▶ **Given information**:
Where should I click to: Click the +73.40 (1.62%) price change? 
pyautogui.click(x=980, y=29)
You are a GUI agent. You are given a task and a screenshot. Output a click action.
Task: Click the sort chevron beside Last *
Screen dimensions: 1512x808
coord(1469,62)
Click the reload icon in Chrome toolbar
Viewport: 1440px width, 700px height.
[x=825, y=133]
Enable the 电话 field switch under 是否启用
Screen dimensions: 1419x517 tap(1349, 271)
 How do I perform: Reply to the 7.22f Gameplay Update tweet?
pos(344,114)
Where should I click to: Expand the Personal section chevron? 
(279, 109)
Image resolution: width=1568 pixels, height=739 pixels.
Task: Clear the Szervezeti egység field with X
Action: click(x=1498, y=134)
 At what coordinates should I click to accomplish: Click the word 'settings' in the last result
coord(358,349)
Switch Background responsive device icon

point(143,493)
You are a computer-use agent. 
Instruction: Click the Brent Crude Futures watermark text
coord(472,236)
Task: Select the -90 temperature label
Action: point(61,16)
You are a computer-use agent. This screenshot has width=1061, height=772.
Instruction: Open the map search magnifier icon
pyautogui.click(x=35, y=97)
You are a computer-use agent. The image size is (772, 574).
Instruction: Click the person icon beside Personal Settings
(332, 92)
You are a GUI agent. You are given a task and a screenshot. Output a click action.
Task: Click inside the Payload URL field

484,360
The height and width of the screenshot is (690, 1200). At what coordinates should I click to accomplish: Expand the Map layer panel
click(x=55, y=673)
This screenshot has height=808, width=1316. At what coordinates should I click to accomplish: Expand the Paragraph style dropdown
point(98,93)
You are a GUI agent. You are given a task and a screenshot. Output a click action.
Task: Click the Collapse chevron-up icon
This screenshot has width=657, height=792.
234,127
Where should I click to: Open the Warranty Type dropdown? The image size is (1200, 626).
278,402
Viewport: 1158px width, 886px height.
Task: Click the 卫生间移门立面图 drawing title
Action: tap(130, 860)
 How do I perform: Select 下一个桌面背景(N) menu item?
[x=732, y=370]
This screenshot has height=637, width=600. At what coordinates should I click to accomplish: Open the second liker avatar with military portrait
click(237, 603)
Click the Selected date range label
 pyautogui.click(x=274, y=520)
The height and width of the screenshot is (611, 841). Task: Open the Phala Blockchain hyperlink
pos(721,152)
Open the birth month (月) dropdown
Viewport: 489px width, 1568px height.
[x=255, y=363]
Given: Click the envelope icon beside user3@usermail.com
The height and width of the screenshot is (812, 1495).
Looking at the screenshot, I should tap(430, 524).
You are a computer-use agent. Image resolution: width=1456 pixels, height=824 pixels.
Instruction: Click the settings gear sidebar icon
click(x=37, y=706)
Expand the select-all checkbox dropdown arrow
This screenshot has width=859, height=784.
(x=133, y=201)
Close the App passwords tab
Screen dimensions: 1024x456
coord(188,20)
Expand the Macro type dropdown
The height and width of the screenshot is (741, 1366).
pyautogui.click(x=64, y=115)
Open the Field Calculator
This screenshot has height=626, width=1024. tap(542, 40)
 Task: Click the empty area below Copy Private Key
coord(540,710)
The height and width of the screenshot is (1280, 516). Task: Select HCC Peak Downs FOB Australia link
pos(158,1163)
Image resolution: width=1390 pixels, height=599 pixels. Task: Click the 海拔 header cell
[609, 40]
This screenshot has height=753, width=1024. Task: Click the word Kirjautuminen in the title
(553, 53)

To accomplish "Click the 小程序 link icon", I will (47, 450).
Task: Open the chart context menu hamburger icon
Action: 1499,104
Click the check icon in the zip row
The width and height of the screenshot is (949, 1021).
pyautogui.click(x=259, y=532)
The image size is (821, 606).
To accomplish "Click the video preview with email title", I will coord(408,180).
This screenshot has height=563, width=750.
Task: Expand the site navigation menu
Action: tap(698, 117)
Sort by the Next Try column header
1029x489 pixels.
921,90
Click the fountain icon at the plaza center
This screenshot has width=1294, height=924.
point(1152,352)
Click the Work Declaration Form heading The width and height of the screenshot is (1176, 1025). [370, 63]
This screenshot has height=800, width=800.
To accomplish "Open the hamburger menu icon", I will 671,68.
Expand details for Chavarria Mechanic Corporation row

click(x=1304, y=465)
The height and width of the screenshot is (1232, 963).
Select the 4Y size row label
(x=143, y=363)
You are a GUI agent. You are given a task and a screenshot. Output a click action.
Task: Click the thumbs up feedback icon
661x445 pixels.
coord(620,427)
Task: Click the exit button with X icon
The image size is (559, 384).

▶ **What to work on**: How many lines in the data above contain the word "Open"? Reply with the number alone.

▶ **Finished exercise**: 8